ICD-10 adoption is a challenging and with a pressing deadline. Here are 3 things you can do to prepare for ICD-10:
1. Risk Assessment
A good way to identify this financial risk is by using analytics software, such as the HL LEAP I-10 software. Take your historical 837I claims and simulate 837I with ICD-10 codes. Through this predictive modeling you are able to:
Identify where there are DRG shifts, why these shifts are occurring and most importantly what to do to prevent the shifts.
Begin your analysis by looking at high risk, high volume, high dollar DRG shifts. Easily identified with analytics software.
Validate and categorize your risk. At HL we have developed a claims analysis methodology. We have identified three reasons why DRGs can shift: 1. true financial risk 2. due new coding guidelines, and 3. new documentation requirements.
As you begin to understand why the DRG’s have shifted turn this insight into meaningful action. Tailor and customize your CDI program and coding education program, identify charts for dual coding, and review. Make your time count.
If you do not understand where you have financial risk in ICD-10, how do you know what areas will be impacted? How do you know how to plan your remediation efforts? Looking under the hood today, are there areas that can be improved upon now? Use the extra time to assess financial risk and improve your bottom line today.
2. Adopt Provider Friendly Terminology, Workflow-Enhancing Search
Clinicians are compelled to use a structured vocabulary -- as opposed to their own, natural language -- when they document care using ICD-9 codes. That job becomes even more difficult under ICD-10, which adds thousands of new codes and higher levels of specificity. CMS states that ICD-10 will use 68,000 codes compared with the 13,000 codes used in ICD-9.

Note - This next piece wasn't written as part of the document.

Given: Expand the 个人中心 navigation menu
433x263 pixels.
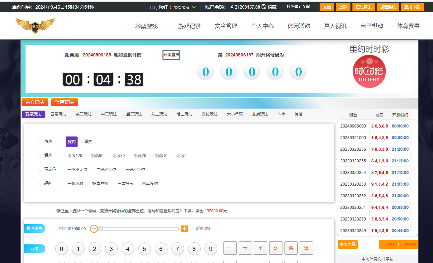Looking at the screenshot, I should [x=262, y=26].
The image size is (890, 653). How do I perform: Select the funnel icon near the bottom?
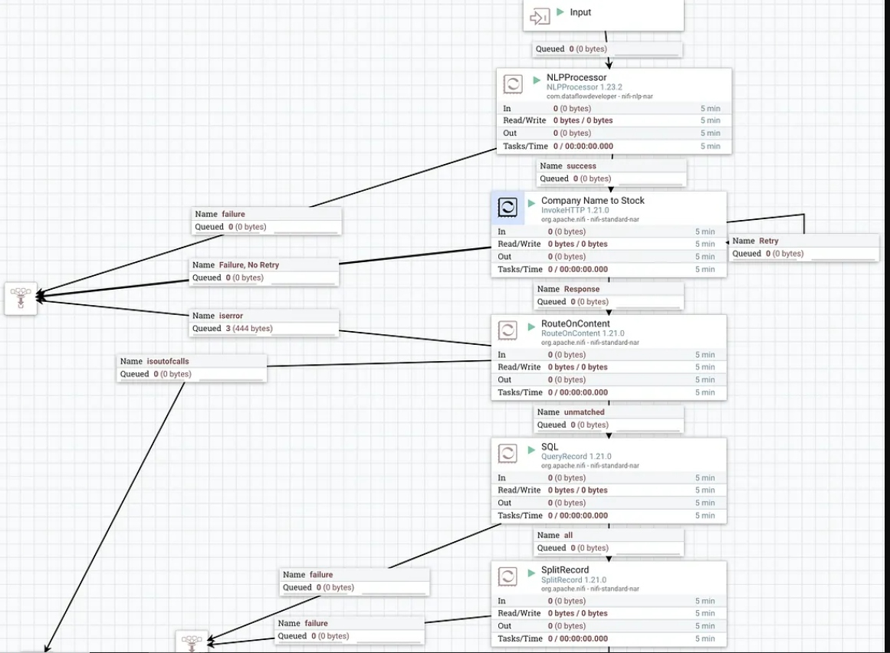(192, 642)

To ease the transition of ICD-10 and help physicians with documentation at the point-of-care, health organizations will need to find a way to map the clinicians’ favored terms to the appropriate ICD-10 codes. Utilizing Provider Friendly Terminology, or PFT, solves that problem. A PFT content set contains the essential elements -- synonyms, colloquialisms, abbreviations, and common misspellings -- of the non-standard language clinicians commonly use. Health Language has added PFT to the standard terminologies available through its enterprise terminology management platform.
PFT allows a healthcare provider to use the clinical language he or she uses every day when inputting data in an electronic health record (EHR) system. In this approach, a physician enters a synonym, colloquialism or abbreviation into an EHR to record a diagnosis and the PFT solution automatically translates that information into the appropriate ICD-10 code. PFT reduces the clinicians’ learning curve and saves time, which will ease the transition to ICD-10.
Health Language offers Workflow Enhancing Search as part of its enterprise terminology management platform.
3. List Mapping - Prepare for the Future
The conversion to ICD-10 doesn’t end with the October deadline. Standard terminology sets such as ICD-10 go through revisions; updates will continue to emerge over time. By representing any lists of ICD-10 codes as code groups, you make it easier for your organization to incorporate updates as they become available down the road. A terminology management solution facilitates the task of keeping code groups up to date, offering centralized management and sophisticated tools.